Hey Lady Gaga, we’re the same. And so are you, if you’re a CEO.


Stay with me.


I was at Lady Gaga’s Mayhem Ball show at Accor Stadium in Sydney. Roughly 70,000 people in the stadium, lights up, huge opening, full spectacle.


And then, somewhere in the middle, I started to turn.


I got bored. Irritated. I caught myself thinking, “This isn’t landing.” I even texted friends on the other side of the stadium: “Is it just me or is she falling flat?”


I looked around, decided people weren’t dancing as much, and made the classic move: I promoted myself to Chief Performance Critic of Lady Gaga.


Then towards the end, everything shifted.


She sat at the piano. She started talking to us like humans, not a crowd. She played in a way that felt stripped back and vulnerable.


And suddenly I was on my feet. Singing. Dancing. At one point, crying.


That moment hit me in the chest. It was exactly what I needed. But here’s the bit that matters:


When I was bored and grumpy, she was probably hitting it out of the park for someone else. When I was having my emotional epiphany, a different part of the stadium was checking their phones.


Same show. Same set list. Seventy thousand different experiences.


And that’s when it clicked: this is the reality of being a CEO.


We are all running a stadium show.


Leadership, especially at CEO level, is one long attempt to run a coherent “show” for people who are all wanting something slightly different at the same time.


The board wants certainty. The exec team wants clarity. The team wants support. The market wants performance. Everyone wants something now.
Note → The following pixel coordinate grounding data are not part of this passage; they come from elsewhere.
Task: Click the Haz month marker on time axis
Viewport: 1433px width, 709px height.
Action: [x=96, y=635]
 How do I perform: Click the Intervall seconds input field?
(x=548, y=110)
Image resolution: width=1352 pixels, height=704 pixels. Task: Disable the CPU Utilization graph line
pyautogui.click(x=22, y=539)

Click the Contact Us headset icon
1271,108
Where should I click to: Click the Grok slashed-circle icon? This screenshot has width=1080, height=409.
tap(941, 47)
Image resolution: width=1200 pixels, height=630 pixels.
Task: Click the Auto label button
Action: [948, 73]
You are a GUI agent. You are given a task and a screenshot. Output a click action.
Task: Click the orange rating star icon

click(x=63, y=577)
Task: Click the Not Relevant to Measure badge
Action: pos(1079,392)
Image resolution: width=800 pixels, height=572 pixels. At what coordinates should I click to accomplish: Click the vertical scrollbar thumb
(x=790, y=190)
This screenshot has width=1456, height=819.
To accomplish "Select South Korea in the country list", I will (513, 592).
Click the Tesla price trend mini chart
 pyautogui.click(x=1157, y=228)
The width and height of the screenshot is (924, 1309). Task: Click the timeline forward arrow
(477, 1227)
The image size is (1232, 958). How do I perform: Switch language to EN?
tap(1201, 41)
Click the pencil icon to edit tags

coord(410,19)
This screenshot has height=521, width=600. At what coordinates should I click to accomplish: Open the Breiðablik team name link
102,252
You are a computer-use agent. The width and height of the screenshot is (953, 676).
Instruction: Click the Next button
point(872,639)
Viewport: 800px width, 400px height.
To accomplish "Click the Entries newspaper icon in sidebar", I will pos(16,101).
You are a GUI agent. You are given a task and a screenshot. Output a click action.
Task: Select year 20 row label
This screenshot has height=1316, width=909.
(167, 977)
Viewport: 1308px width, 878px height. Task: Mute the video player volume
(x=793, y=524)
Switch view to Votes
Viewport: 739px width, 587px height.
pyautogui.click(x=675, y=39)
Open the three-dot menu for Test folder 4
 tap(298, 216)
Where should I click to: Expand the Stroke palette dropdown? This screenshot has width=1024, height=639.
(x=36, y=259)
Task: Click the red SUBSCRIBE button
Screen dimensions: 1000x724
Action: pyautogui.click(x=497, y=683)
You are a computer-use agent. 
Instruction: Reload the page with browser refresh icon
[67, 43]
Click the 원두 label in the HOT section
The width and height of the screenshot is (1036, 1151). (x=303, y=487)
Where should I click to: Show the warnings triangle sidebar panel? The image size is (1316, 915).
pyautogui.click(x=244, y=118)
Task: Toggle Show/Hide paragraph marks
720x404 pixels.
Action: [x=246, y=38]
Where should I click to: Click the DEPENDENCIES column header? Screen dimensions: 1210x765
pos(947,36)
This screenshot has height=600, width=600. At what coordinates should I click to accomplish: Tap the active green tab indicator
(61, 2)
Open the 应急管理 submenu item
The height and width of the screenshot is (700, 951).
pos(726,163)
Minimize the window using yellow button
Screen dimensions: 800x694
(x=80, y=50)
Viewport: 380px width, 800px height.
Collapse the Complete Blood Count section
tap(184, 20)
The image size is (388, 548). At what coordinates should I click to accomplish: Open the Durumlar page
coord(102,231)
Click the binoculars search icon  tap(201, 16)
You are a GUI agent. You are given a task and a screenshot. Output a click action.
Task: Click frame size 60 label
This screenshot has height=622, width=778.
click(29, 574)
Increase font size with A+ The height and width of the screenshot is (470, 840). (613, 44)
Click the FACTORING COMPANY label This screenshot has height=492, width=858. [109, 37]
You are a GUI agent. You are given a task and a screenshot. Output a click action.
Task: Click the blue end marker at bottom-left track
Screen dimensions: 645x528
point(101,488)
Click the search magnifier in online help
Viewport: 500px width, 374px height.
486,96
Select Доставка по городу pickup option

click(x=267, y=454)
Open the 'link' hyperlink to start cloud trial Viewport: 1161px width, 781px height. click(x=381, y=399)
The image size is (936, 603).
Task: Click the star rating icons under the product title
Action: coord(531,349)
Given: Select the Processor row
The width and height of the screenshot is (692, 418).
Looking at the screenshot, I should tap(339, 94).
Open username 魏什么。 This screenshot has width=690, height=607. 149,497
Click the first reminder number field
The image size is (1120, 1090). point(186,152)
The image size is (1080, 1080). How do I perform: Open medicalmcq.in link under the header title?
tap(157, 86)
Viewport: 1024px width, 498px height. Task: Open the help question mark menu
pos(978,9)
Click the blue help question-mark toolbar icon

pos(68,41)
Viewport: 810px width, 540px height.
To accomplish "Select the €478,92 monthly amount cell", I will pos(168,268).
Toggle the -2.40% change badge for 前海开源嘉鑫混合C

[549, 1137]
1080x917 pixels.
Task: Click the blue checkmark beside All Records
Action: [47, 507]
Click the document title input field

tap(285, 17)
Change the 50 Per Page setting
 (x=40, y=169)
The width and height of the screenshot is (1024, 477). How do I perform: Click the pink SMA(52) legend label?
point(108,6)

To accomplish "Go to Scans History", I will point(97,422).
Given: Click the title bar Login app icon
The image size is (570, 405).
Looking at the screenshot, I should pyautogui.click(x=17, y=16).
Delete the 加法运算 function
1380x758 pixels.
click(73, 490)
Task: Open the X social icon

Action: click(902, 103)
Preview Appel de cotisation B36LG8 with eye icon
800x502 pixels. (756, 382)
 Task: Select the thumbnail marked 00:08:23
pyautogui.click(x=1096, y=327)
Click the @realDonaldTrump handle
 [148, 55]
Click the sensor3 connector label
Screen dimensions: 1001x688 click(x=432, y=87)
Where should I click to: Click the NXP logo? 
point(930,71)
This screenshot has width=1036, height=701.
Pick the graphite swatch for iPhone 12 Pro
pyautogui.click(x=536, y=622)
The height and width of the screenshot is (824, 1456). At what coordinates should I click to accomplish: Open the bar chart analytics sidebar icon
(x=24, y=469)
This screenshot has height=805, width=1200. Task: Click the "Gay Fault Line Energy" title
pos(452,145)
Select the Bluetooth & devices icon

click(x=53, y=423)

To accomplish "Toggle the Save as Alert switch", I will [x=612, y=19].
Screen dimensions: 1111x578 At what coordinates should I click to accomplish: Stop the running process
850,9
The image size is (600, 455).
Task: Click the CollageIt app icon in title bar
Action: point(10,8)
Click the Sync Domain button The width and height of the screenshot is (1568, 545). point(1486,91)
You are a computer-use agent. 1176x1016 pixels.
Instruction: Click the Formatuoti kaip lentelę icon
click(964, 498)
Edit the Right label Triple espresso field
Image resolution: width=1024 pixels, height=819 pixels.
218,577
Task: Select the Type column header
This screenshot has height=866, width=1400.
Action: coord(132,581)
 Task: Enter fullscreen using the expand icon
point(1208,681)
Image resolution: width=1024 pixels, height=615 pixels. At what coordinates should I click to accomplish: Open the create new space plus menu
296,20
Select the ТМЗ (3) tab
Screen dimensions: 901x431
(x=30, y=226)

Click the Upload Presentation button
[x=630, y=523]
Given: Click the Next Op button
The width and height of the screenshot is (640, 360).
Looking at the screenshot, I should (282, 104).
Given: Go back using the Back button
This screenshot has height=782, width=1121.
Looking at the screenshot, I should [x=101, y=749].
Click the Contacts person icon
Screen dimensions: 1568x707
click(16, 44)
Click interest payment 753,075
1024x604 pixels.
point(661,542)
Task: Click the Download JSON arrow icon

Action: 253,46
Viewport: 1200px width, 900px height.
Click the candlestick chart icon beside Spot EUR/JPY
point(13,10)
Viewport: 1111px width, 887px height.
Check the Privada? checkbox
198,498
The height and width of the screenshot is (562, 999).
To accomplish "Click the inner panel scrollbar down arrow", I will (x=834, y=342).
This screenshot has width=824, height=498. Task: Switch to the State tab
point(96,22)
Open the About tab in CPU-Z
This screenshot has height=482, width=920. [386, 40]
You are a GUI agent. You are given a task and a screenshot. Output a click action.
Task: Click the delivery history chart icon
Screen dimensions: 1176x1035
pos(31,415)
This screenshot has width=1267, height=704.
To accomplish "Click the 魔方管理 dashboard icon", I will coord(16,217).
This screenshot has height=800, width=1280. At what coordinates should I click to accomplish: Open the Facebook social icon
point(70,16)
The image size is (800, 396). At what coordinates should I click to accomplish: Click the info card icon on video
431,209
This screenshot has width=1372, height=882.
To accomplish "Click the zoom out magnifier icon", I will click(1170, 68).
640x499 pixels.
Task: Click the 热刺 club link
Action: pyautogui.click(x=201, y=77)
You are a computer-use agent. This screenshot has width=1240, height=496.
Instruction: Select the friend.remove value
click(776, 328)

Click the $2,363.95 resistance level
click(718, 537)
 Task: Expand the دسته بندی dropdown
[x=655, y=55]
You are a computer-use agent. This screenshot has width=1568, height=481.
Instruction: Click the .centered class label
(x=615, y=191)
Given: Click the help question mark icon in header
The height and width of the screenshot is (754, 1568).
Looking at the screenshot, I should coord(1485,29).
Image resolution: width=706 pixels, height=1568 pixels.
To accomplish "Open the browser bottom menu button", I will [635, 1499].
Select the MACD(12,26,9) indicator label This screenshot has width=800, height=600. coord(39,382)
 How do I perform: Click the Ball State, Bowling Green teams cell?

You pull a strategic lever, and one group is up dancing, another group is sitting down with their arms folded, wondering why you “don’t get it”.


That doesn’t mean you’re failing. It means you’re doing the job.


Success for a CEO is not “everyone loved every minute”. Success is “by the end, the stadium was on its feet”.


But that requires something people don’t like to talk about: patience.


You can’t judge the show at the halfway mark.


If I’d left that concert when I was annoyed, I would have walked out telling everyone it was average.


I would have missed the moment where the whole stadium came together. I would have missed the part that stayed with me for days. And I would have been wrong about the show.


We do this with CEOs all the time.


We judge based on the first act of a transformation. We decide the strategy is off because the first quarter felt uncomfortable. We whisper about “culture issues” halfway through a reset that hasn’t even had time to land.


Meanwhile, the CEO is trying to keep 70,000 different expectations in the air and still land the finale with cash in the bank.


The dancer who fell and why leadership has to stop the music


At another Mayhem Ball show, one of Gaga’s dancers fell off the stage. The surface was wet, he slipped, and it was a nasty-looking fall.


She didn’t power through. She stopped the entire show.


Lights up. Music cut. Seventy thousand people waiting, mid-adrenaline, because one human needed attention and safety.


That is leadership.


Sometimes you have to stop the bus for one person, even when everyone else wants to keep driving. The rest of the crowd doesn’t always understand why you’re pausing. They get restless. They complain. They say you’re overreacting.


Until the day it’s them. Until the day they’re the one who’s burned out, sick, grieving, or hanging off the edge of the metaphorical stage.


Good CEOs know this. There are days when the entire company feels like it’s paused for “no good reason” because you are quietly dealing with something that absolutely cannot be done on a live mic.


The show still has to look effortless.


I also found myself getting annoyed at the breaks.


Why is this taking so long? Why is nothing happening? Surely they could tighten this up?


As if a human belting out stadium vocals in head-to-toe costume under lights for two hours doesn’t need water, oxygen and time to reset.


And this is where CEOs and performers are frighteningly aligned.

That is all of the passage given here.